### TESTO ESTRATTO
● ● ● ● ●
Il senso di colpa  é uno dei killer psicologici più potenti, perché tende a compromettere l’espressività e l’autorealizzazione della persona.

Ci sono ovviamente delle differenze individuali, che inducono ragionevolmente a non generalizzare le situazioni, d’altro canto si possono individuare alcuni fattori socioculturali sottostanti.

Una tendenza della civiltà genitoriale odierna a ritenere il figlio come emanazione di se stessi: come se non si realizzi fino in fondo una distinzione tra il sé genitoriale e il figlio. In quest’ottica, sembra carente la percezione del figlio come essere autonomo e distinto. Il figlio adolescente necessita di una sperimentazione per tentativi ed errori, che purtroppo stride con una certa mentalità adulta, più incline ad una metodica che escluda il possibile l’errore e che spinge l’adulto ad intervenire subito quando qualcosa non va. 

Un’altra tendenza è considerare la sofferenza solo come elemento traumatico. Lo sviluppo abnorme della tecnica ha portato con sé l’idea che qualsiasi problema possa essere velocemente risolto, non c’è spazio per l’attesa. La sofferenza rappresenta il nemico da sconfiggere poiché, più di altre esperienze, obbliga a fare i conti con i limiti che la vita stessa comporta.
● ● ● ● ●
### ELENCO FORNITO
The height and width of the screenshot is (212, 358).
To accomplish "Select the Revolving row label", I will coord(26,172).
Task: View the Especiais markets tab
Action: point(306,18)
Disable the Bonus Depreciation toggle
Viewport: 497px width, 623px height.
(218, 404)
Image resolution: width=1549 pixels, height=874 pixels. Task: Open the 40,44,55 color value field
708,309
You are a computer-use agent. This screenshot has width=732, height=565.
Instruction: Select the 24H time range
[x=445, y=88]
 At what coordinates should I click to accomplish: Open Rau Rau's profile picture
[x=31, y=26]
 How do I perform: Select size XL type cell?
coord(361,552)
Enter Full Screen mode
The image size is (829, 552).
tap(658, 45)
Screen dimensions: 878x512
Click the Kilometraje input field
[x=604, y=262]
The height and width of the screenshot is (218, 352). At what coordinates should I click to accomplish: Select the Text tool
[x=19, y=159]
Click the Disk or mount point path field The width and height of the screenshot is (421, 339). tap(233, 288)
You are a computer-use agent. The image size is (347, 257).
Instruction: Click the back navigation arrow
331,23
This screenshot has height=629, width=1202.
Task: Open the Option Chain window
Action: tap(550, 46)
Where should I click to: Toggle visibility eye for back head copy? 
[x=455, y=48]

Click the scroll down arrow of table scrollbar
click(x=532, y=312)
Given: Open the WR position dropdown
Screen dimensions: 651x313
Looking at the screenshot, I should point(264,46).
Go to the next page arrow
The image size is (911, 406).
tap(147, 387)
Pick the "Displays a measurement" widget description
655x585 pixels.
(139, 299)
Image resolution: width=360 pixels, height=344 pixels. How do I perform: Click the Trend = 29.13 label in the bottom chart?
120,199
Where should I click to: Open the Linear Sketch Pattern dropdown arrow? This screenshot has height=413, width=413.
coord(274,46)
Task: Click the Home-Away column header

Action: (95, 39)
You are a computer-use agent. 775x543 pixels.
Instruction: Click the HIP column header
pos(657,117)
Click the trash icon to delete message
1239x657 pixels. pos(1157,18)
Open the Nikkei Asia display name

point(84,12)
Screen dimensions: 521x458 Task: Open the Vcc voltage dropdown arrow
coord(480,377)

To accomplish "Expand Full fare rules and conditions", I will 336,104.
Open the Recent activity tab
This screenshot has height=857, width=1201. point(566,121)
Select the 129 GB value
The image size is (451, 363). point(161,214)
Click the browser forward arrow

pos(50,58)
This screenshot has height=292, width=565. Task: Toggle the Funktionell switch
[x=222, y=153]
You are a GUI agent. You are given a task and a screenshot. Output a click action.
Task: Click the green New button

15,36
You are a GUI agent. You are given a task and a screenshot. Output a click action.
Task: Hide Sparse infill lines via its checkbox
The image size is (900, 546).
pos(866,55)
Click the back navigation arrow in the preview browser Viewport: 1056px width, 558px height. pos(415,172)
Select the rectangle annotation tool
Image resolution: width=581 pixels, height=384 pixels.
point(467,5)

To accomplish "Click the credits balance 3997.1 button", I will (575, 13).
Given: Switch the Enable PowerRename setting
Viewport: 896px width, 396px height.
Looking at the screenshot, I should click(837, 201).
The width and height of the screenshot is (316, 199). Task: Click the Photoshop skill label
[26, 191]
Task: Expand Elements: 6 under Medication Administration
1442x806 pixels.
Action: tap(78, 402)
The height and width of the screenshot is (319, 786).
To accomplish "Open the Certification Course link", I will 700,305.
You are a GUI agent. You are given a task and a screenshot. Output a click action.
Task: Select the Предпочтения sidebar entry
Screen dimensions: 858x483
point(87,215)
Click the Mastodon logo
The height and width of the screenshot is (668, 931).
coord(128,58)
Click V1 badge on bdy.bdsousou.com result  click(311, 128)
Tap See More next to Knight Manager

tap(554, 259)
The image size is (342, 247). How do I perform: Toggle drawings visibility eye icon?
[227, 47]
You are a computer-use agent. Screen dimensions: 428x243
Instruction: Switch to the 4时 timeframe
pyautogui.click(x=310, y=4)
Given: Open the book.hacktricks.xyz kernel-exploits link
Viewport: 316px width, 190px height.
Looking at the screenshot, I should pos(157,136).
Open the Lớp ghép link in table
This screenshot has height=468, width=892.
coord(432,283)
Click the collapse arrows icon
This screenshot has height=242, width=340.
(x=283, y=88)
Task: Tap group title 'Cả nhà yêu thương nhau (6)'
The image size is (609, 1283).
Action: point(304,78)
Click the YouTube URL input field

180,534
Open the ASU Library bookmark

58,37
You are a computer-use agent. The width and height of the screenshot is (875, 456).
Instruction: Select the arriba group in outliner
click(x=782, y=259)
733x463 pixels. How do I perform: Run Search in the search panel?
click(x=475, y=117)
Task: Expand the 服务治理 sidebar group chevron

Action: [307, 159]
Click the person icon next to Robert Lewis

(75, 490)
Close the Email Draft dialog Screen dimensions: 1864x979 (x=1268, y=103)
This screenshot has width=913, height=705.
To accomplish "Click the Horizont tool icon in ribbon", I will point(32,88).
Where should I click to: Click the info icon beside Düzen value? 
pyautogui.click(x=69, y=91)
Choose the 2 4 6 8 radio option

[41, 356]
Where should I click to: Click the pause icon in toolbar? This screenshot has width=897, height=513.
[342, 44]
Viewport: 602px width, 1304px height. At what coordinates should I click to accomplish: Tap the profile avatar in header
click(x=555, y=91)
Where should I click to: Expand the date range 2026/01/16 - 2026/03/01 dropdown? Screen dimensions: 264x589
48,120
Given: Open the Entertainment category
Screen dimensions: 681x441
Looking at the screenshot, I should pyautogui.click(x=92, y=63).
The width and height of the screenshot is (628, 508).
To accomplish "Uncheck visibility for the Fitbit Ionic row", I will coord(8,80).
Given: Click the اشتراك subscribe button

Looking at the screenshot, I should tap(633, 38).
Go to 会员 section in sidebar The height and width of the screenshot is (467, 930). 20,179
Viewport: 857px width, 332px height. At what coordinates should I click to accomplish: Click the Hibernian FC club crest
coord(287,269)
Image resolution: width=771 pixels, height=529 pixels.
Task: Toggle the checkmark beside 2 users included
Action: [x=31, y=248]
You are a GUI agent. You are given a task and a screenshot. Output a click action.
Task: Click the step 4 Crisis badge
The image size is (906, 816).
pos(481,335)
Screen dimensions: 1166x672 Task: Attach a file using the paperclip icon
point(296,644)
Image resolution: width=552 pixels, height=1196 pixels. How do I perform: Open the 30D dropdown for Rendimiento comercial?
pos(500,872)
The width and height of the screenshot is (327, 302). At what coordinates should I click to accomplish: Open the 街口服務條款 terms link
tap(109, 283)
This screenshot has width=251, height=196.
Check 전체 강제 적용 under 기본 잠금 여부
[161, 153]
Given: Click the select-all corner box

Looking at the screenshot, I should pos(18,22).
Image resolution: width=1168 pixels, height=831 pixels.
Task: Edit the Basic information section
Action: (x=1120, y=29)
● ● ● ● ●
### OBIETTIVO DEL COMPITO
Per favore, prosegui il testo sul senso di colpa partendo subito dopo la sua ultima frase.

### RISULTATO DELL'ESERCIZIO
Un’ultima riflessione riguarda la differenza tra il vissuto emotivo adolescenziale e quello adulto. Anche qui, la direzione “tecnologica” assunta dalla società occidentale odierna orienta inevitabilmente l’itinerario  di una vita verso lo sviluppo di emozioni “forti”, cioè nell’ottica della realizzazione e affermazione di sé. Gli adolescenti, non ancora così plasmati dalla civiltà dominante, sono in grado di provare e seguire emozioni meno “performanti” e più orientate agli affetti, che li conducono a considerare con maggiore attenzione tutto ciò che riguarda le relazioni umane. Questo è indubbiamente una differenza che il mondo adulto fatica a riconoscere.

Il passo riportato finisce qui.